Copy the records from the line containing "Identify the click" through the last line, changing "target" to "element" and keeping all other text the same.

(Records from a data source):

•••••

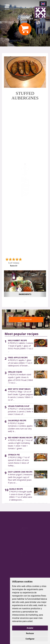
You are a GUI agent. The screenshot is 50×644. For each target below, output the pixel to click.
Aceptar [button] (30, 628)
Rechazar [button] (30, 633)
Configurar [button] (30, 639)
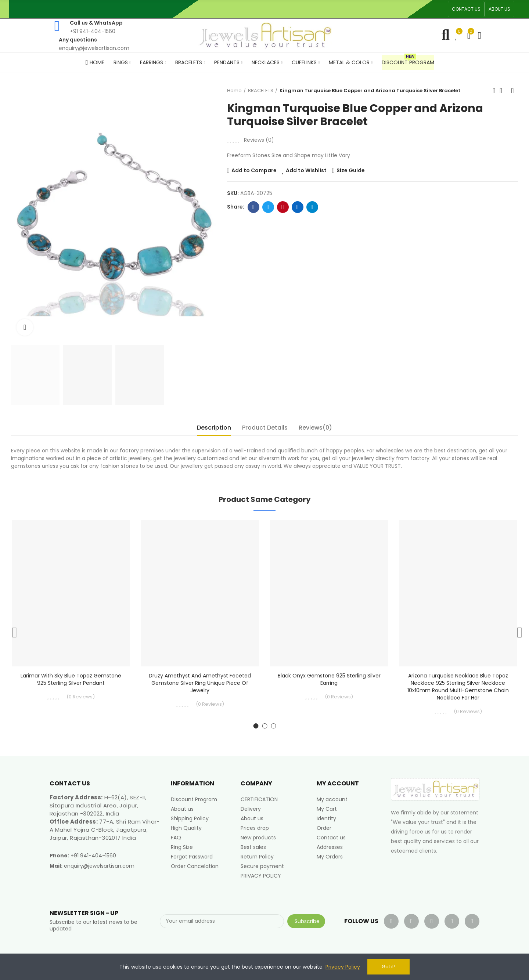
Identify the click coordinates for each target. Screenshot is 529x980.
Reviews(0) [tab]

•••••

(Result below):
Identify the click coordinates for each element. Screenshot is 529x980.
Reviews(0) [tab]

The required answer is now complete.